Israel starts administering third dose of Pfizer vaccine to at-risk adults
TEL AVIV — Israel's Ministry of Health on Monday began offering a third dose of the Pfizer vaccine to severely immunocompromised adults in what health experts say could be the first phase of an experiment to provide booster shots for older people and the most vulnerable.
The recommendation, published Sunday by the ministry, clarified that the goal of the new program was to raise antibody levels among immunocompromised citizens — including cancer patients and recipients of liver transplants, and others who data shows have recently exhibited weakened vaccine protection — and that it had still not made a decision on administering third shots for the general adult population.
The decision comes as Israel, which was among the fastest to vaccinate and among the first in the world to begin reopening in the spring, is experiencing a surge in new cases, spurred by the prevalence of the more transmissible Delta variant first identified in India. Over the past month, infection rates in Israel have spiked from single digits to around 450 a day.
Pfizer and its partner BioNTech have consistently published data from Israel as a test case for the rest of the world. The most recent studies show that the Pfizer vaccine remains effective against the Delta variant in preventing hospitalizations and serious illness, though it also has shown declining effectiveness at preventing milder cases. The company said Thursday it will ask U.S. and European regulators within weeks to authorize booster shots.

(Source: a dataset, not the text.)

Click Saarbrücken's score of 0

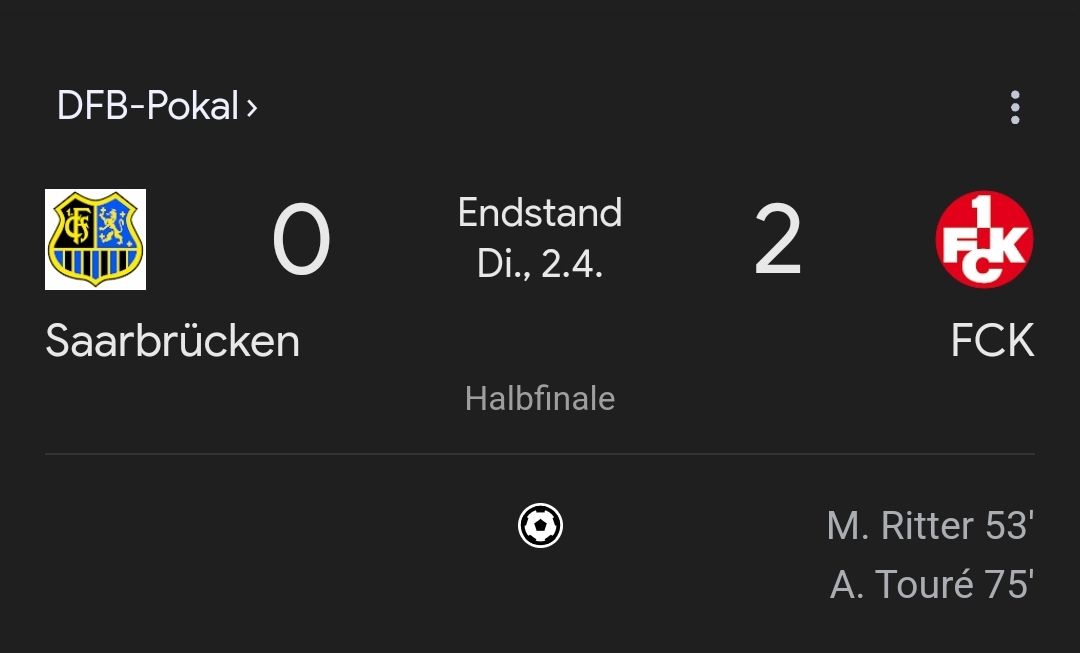(x=301, y=242)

Israeli Prime Minister Naftali Bennett announced he has coordinated a fast-tracked delivery of the next batch of Pfizer doses to arrive Aug. 1, to allow the country to replenish its dwindling supplies and continue its campaign to inoculate 12- to 15-year-olds.
Eyal Leshem, an infectious-disease specialist at Sheba Medical Center, said that while Israel's Health Ministry would likely not make a third shot available to the general public any time soon, this move may open the path toward targeting specific vulnerable populations who are known to have reduced protection when compared with the healthy population.
He said that vaccine hesitancy and lack of access to the vaccine around the globe, including in the nearby Palestinian territories, remain persistent challenges that would prevent general booster shots from becoming health policy, but that policies could continue to change as the virus continues to mutate and countries continue to open up.
"A possible scenario is that as the virus mutates and changes, the vaccines will be modified accordingly, and boosters will enhance immunity against circulating viruses," he said.